Document passage:
● ● ● ●

ORLANDO, Fla. — For months WFTV has been telling you about problems with Social Security, as seniors across the area deal with overpayments that were not their fault.
Now, as the agency tries to claw the money back, local lawyers are stepping in to help for free.
People like Addie Arnold were just one of many people across the country who fought the Social Security Administration for what she said was a mistake. Arnold is the sole caretaker for her mentally and physically disabled niece.
The family’s Social Security checks are the only funds coming in and in 2019 they were told they needed to pay back a $60,000 because they were overpaid.
“When they sent me a bill saying that we owe $60,000, it’s like, well, pfft, I don’t know how you get it,” Arnold said.
So, the SSA started to withhold some of their monthly checks. After our first story aired, Arnold got some of the money back, but no reason as to why.
Arnold is one of the few who have solved their overpayment issue. Millions are still working through the system, a system where their calls go unanswered, appeals have not been heard and hope is dwindling.
Most lawyers won’t take these cases without payment up front, leaving legal aid as the only option.
Which is why the Orange County Bar Association, along with legal services is opening time to deal with Social Security issues here in Central Florida, telling Channel 9 News, “We have received such an outpouring of people who need help with overpayment issues with social security that we are setting up free advice clinics.
Lawyers like Sarah Jacobs will help some of the millions of people who are receiving these letters and can’t get any help from the SSA as it tries to collect more than $20 billion in overpayments.

● ● ● ●

Dataset entries:
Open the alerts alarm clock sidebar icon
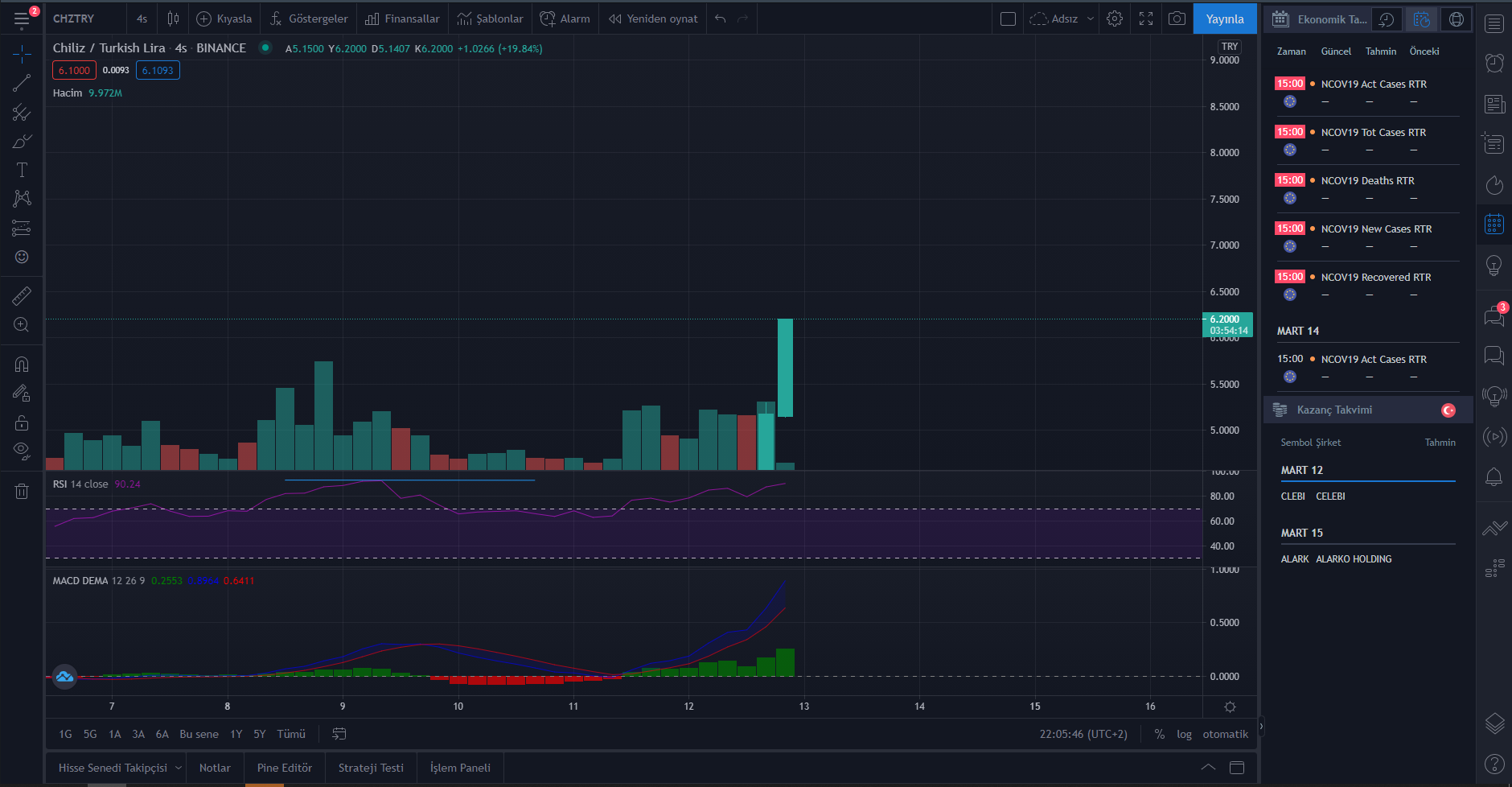The height and width of the screenshot is (787, 1512). click(x=1494, y=63)
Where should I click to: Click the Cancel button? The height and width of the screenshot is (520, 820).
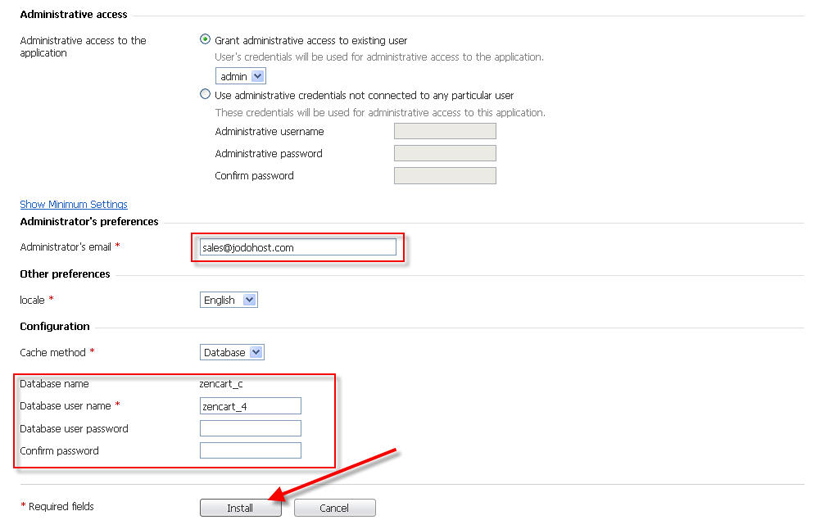tap(334, 508)
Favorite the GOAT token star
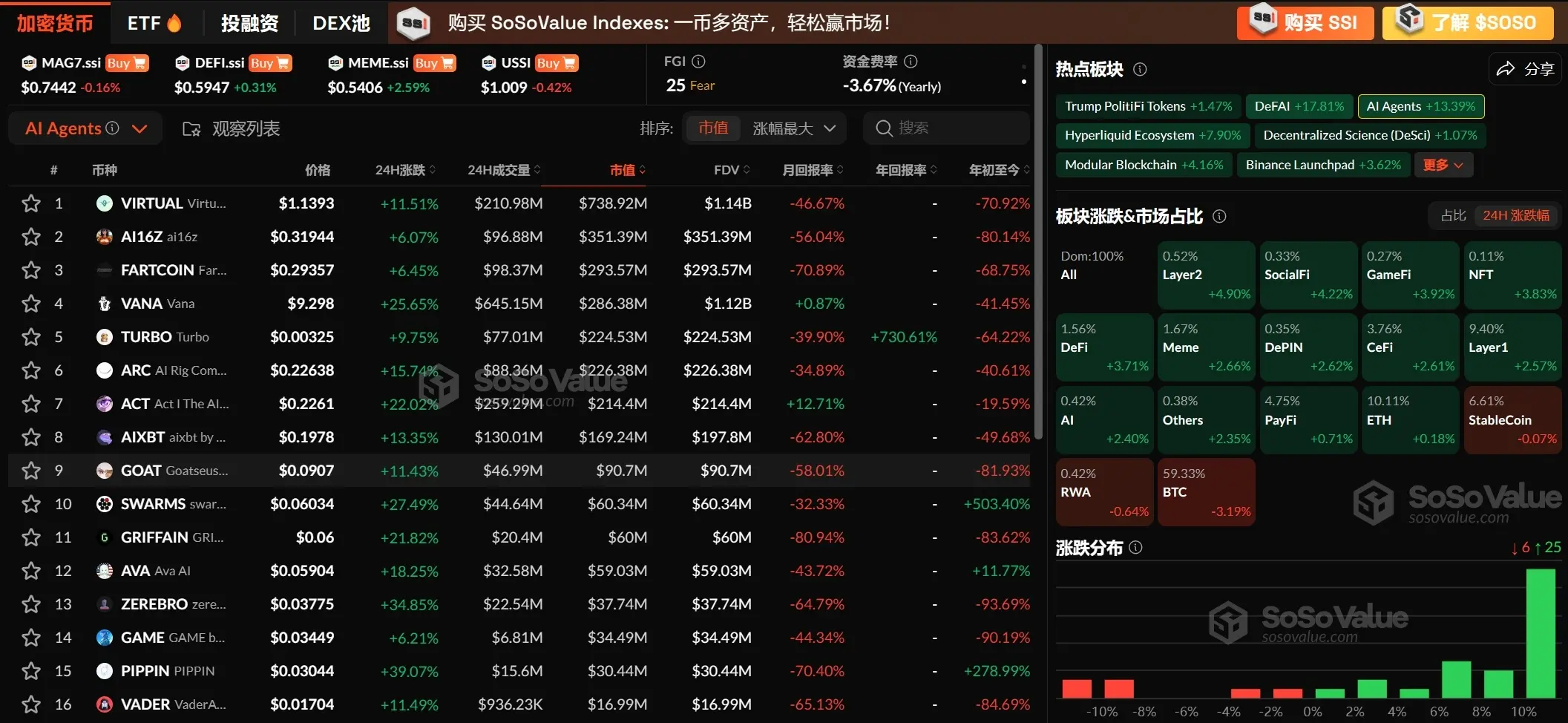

● ● ● ●

Description of the task:
Copy the passage of the news story on Social Security overpayments from "So, the SSA" up to and including "the only option.".

Reply:
So, the SSA started to withhold some of their monthly checks. After our first story aired, Arnold got some of the money back, but no reason as to why.
Arnold is one of the few who have solved their overpayment issue. Millions are still working through the system, a system where their calls go unanswered, appeals have not been heard and hope is dwindling.
Most lawyers won’t take these cases without payment up front, leaving legal aid as the only option.